Participantes de destaque e ausências
- Outros líderes: a maioria das capitais europeias enviou chefes de Estado ou de Governo, mas evitou temas potencialmente explosivos nos discursos de abertura — para não desagradar Washington.
- Donald Trump: confirmado para os dias 24 e 25, mas o programa foi encurtado para atender à sua agenda — inclusive sem a tradicional coletiva conjunta com o secretário-geral Mark Rutte.
- Volodymyr Zelensky: presente apenas no jantar prévio a portas fechadas, sem vaga na sessão plenária de chefes de Estado, em razão de sua relação conturbada com Trump.
- Fumio Ishiba (Japão): não participará, optando por reuniões em Tóquio com parceiros indo-pacíficos.
Riscos de coesão e cenários futuros
Caso o comunicado de Haia falhe em demonstrar um compromisso sólido e equilibrado entre enfrentar tanto o desafio russo quanto a nova crise iraniana, a OTAN poderá ser vista como:
- Dividida, se os 5% de PIB não tiverem clara trajetória de implementação;
- Surpreendida, caso ações iranianas comprometam rotas de energia ou imponham missões de evacuação naval;
- Relativa dependente, diante de ameaças de cortes de tropas americanas na Europa — uma hipótese sempre presente em discursos de Trump.

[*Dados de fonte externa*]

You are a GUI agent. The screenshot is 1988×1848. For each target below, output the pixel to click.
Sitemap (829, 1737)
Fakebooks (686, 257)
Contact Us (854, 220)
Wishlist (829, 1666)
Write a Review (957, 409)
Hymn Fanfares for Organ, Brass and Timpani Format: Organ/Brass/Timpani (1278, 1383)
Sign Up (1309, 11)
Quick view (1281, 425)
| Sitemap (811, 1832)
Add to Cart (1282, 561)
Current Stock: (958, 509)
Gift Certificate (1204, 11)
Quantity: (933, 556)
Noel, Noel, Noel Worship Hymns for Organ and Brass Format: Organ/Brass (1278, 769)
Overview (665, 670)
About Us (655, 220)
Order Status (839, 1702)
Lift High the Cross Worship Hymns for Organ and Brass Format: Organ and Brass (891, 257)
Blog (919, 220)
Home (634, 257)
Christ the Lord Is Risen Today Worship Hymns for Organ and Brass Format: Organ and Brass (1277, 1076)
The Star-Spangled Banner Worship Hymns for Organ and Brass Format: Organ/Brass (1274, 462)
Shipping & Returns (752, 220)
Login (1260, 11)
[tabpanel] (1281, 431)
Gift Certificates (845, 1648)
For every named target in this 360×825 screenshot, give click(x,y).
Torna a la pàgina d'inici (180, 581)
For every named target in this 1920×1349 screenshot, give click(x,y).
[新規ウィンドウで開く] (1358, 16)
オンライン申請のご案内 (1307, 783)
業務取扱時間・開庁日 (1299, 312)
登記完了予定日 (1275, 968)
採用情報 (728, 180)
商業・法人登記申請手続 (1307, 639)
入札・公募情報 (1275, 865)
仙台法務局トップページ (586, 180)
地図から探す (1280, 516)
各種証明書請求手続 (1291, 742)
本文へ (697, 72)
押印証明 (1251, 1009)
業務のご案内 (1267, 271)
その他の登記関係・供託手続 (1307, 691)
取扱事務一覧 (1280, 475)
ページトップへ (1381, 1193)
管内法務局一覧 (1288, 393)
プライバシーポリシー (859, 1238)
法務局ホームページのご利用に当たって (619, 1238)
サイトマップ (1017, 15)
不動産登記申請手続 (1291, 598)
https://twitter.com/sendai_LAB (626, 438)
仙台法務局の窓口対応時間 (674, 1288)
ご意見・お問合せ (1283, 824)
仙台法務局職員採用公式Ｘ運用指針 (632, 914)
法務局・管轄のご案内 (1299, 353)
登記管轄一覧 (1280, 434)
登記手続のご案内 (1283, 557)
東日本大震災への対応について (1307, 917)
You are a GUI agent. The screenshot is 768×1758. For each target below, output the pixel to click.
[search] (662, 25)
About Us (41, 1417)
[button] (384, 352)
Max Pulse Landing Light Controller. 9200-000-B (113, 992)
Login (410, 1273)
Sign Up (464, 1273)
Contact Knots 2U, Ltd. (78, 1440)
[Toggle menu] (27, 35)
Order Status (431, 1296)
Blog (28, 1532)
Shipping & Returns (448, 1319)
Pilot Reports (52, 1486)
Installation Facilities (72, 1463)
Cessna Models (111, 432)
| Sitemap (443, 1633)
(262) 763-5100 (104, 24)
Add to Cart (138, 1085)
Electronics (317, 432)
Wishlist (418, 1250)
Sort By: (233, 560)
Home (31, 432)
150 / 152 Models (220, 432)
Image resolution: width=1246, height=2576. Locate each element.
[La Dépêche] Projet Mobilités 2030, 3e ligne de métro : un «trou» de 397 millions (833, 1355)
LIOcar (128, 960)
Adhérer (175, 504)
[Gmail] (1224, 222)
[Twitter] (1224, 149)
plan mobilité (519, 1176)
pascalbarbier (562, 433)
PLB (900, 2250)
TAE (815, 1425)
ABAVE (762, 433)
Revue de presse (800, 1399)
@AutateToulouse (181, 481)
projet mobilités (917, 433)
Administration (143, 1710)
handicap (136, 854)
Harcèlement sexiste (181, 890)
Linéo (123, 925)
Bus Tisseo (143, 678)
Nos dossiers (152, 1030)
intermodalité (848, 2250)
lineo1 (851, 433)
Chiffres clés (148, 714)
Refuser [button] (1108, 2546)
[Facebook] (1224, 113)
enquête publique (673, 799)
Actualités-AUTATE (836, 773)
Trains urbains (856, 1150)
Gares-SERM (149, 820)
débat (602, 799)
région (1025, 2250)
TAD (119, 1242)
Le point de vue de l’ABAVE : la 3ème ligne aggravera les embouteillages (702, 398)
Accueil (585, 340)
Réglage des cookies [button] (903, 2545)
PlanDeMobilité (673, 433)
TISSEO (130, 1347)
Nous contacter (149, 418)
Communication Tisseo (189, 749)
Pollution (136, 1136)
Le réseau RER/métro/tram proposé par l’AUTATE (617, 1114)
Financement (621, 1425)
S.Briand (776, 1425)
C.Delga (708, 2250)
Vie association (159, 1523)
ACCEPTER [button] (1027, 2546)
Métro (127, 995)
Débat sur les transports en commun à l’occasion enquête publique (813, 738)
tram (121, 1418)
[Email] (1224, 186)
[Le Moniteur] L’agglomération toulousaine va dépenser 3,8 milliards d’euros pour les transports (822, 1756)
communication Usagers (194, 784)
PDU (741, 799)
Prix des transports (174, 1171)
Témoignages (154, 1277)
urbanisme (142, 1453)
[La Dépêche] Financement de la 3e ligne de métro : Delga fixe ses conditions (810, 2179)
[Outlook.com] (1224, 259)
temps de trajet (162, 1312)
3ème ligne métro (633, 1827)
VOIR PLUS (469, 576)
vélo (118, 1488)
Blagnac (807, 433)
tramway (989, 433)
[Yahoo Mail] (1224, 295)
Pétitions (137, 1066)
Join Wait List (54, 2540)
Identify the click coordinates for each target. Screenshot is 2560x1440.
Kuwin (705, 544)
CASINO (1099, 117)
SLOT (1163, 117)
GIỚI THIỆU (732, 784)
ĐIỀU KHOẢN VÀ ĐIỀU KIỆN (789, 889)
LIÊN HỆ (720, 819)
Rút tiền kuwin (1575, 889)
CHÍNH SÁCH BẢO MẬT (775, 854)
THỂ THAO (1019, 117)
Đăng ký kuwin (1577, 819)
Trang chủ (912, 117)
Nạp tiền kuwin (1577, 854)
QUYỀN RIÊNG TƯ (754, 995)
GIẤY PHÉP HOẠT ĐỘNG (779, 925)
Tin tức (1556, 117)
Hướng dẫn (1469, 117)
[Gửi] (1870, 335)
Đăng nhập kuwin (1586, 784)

A coesão da aliança será testada nos próximos meses, especialmente na linha de frente dos Bálcãs, Mar do Norte e Mar Cáspio — mas, acima de tudo, no Estreito de Ormuz.
Conclusão
A cúpula da OTAN em Haia emerge num momento de tensões múltiplas: a pressão sem precedentes de Trump por mais gastos, a persistente ameaça russa e a imprevisibilidade de um conflito ampliado no Oriente Médio. A efetividade do encontro dependerá menos de promessas de metas orçamentárias e mais da capacidade de reação imediata a crises — teste decisivo para uma aliança que busca reinventar-se 76 anos após sua criação.